Update the rows between the line holding "Click the personal data person-info icon" and the line holding "[x=188, y=144]", inclusive, replacing "screenshot" with "image" and leaving everything else unchanged. Omit the pictures from your answer.

_Data excerpts_.
· · · · · · ·

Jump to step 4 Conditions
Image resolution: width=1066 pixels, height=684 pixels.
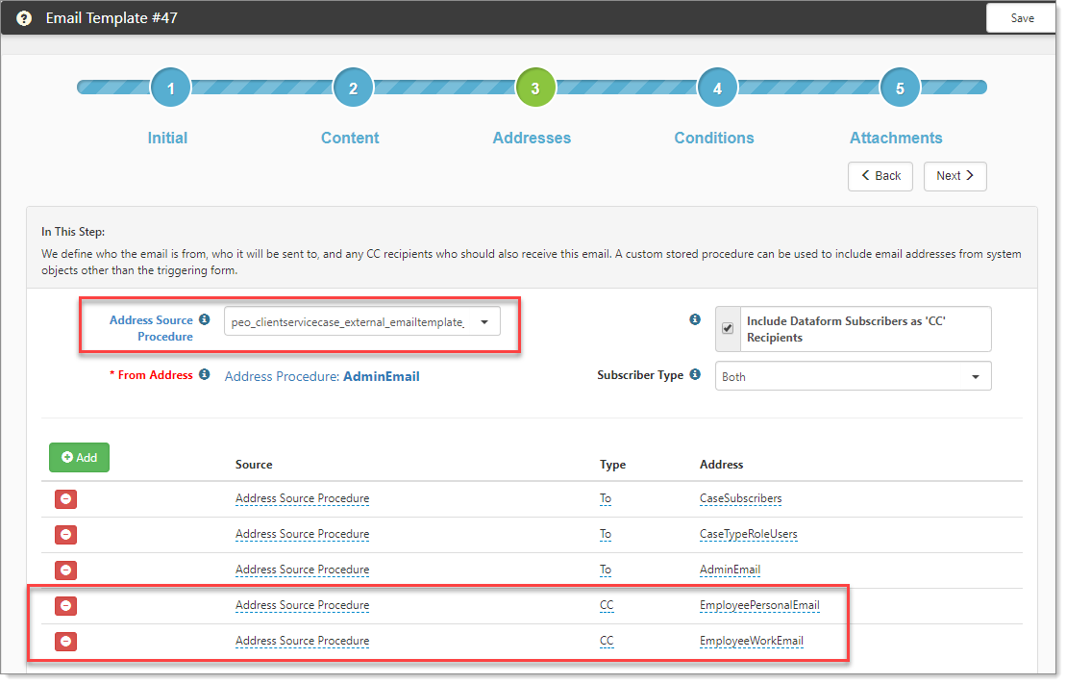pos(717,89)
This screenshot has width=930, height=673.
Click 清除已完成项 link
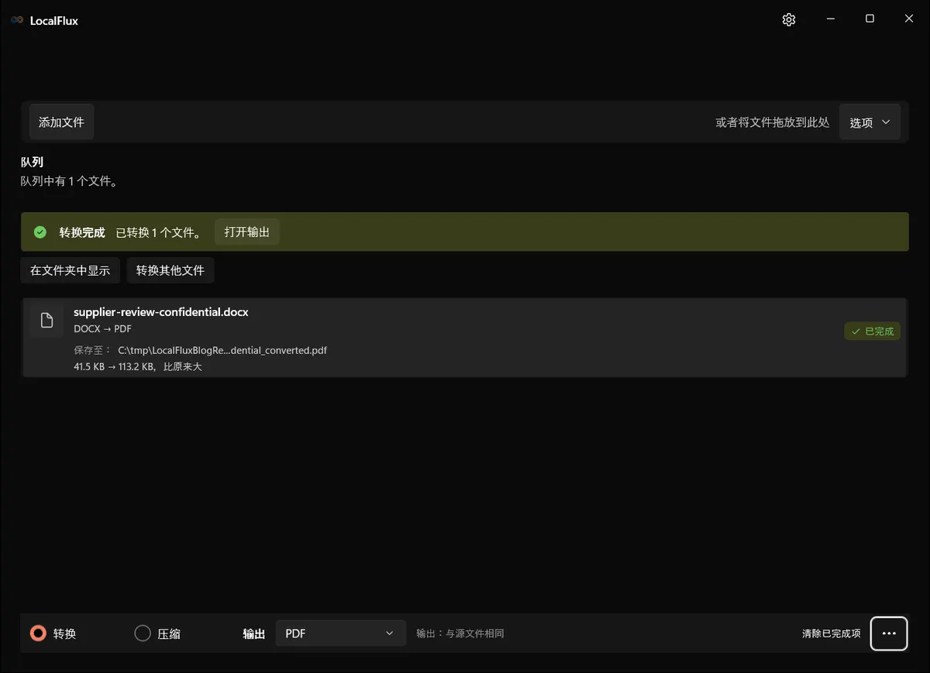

· · · · · · ·

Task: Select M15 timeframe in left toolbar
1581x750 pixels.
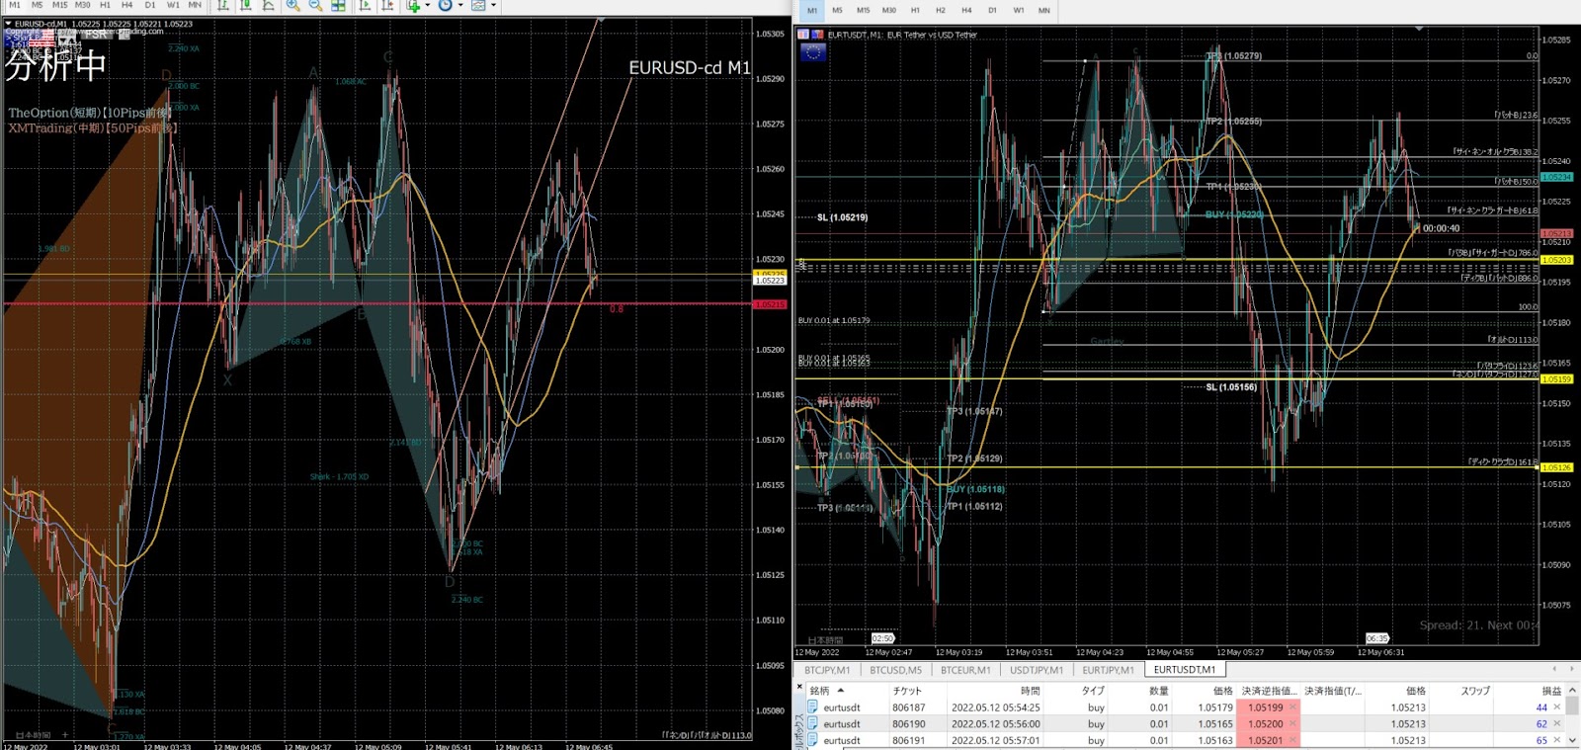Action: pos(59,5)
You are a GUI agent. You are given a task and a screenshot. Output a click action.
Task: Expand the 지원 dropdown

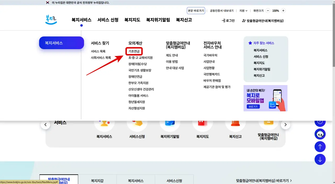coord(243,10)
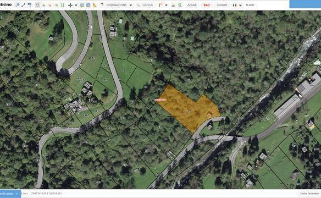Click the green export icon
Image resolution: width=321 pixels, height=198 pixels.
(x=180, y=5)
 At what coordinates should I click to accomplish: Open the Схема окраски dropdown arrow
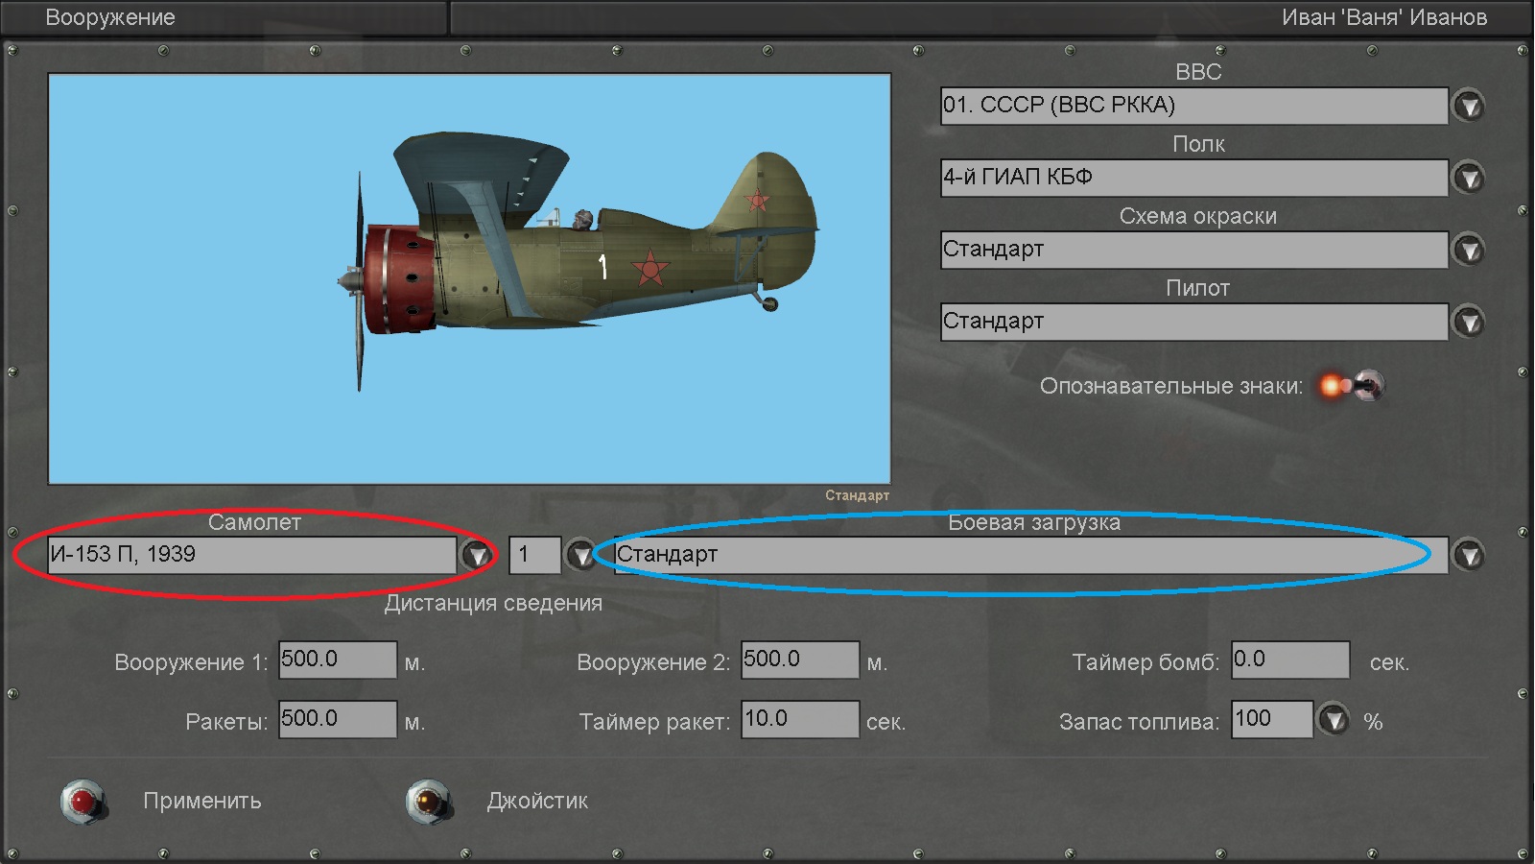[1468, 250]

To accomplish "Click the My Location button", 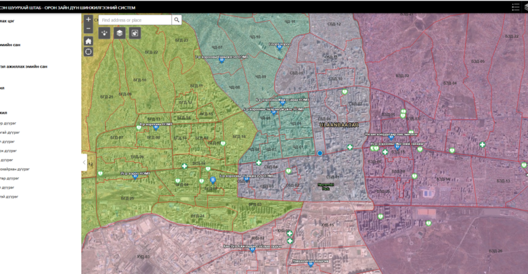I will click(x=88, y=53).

· · · · · · ·

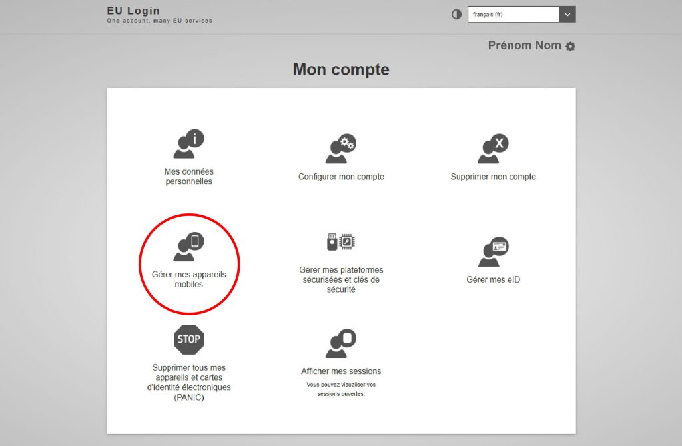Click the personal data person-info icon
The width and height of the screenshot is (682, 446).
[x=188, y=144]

· · · · · · ·

_Output for this task_.
Click the personal data person-info icon
The width and height of the image is (682, 446).
[x=188, y=144]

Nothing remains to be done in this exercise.